BEGIN Dataset excerpts

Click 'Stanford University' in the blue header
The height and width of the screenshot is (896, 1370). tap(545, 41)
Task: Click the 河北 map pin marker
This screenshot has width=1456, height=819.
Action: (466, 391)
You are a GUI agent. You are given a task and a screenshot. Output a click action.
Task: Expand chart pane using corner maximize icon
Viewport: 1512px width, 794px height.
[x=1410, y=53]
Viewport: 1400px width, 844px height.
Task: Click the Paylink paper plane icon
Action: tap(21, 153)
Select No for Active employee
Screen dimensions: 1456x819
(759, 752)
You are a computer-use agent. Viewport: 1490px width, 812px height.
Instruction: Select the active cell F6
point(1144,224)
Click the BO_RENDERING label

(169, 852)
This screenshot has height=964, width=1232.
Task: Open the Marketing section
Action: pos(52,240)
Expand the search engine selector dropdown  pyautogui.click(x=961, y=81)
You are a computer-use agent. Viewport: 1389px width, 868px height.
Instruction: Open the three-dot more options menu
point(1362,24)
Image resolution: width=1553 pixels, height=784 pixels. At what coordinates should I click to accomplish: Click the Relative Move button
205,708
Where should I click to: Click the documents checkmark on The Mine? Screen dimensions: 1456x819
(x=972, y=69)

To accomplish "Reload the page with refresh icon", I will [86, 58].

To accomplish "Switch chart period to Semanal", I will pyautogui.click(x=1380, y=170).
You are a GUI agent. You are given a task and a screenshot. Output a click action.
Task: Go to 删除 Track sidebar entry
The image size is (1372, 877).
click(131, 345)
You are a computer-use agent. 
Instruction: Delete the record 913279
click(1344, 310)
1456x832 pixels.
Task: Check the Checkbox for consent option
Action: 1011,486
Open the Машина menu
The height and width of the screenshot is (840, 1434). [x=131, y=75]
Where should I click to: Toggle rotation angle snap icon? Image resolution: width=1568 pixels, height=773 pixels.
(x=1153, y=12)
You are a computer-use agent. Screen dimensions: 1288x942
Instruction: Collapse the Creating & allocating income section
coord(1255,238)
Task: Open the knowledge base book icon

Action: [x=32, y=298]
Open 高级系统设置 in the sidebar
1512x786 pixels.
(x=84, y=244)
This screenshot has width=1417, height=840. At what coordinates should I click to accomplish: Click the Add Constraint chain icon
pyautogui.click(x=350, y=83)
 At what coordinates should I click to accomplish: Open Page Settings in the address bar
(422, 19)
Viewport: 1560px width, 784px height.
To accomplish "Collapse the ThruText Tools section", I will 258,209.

END Dataset excerpts

-- Task goal --
Without omitting anything, set down all the entries above again.

-- Solution for this task --
Click 'Stanford University' in the blue header
The height and width of the screenshot is (896, 1370). tap(545, 41)
Task: Click the 河北 map pin marker
This screenshot has width=1456, height=819.
Action: (466, 391)
You are a GUI agent. You are given a task and a screenshot. Output a click action.
Task: Expand chart pane using corner maximize icon
Viewport: 1512px width, 794px height.
[x=1410, y=53]
Viewport: 1400px width, 844px height.
Task: Click the Paylink paper plane icon
Action: tap(21, 153)
Select No for Active employee
Screen dimensions: 1456x819
(759, 752)
You are a computer-use agent. Viewport: 1490px width, 812px height.
Instruction: Select the active cell F6
point(1144,224)
Click the BO_RENDERING label

(169, 852)
This screenshot has height=964, width=1232.
Task: Open the Marketing section
Action: pos(52,240)
Expand the search engine selector dropdown  pyautogui.click(x=961, y=81)
You are a computer-use agent. Viewport: 1389px width, 868px height.
Instruction: Open the three-dot more options menu
point(1362,24)
Image resolution: width=1553 pixels, height=784 pixels. At what coordinates should I click to accomplish: Click the Relative Move button
205,708
Where should I click to: Click the documents checkmark on The Mine? Screen dimensions: 1456x819
(x=972, y=69)

To accomplish "Reload the page with refresh icon", I will [86, 58].

To accomplish "Switch chart period to Semanal", I will pyautogui.click(x=1380, y=170).
You are a GUI agent. You are given a task and a screenshot. Output a click action.
Task: Go to 删除 Track sidebar entry
The image size is (1372, 877).
click(131, 345)
You are a computer-use agent. 
Instruction: Delete the record 913279
click(1344, 310)
1456x832 pixels.
Task: Check the Checkbox for consent option
Action: 1011,486
Open the Машина menu
The height and width of the screenshot is (840, 1434). [x=131, y=75]
Where should I click to: Toggle rotation angle snap icon? Image resolution: width=1568 pixels, height=773 pixels.
(x=1153, y=12)
You are a computer-use agent. Screen dimensions: 1288x942
Instruction: Collapse the Creating & allocating income section
coord(1255,238)
Task: Open the knowledge base book icon

Action: [x=32, y=298]
Open 高级系统设置 in the sidebar
1512x786 pixels.
(x=84, y=244)
This screenshot has width=1417, height=840. At what coordinates should I click to accomplish: Click the Add Constraint chain icon
pyautogui.click(x=350, y=83)
 At what coordinates should I click to accomplish: Open Page Settings in the address bar
(422, 19)
Viewport: 1560px width, 784px height.
To accomplish "Collapse the ThruText Tools section", I will 258,209.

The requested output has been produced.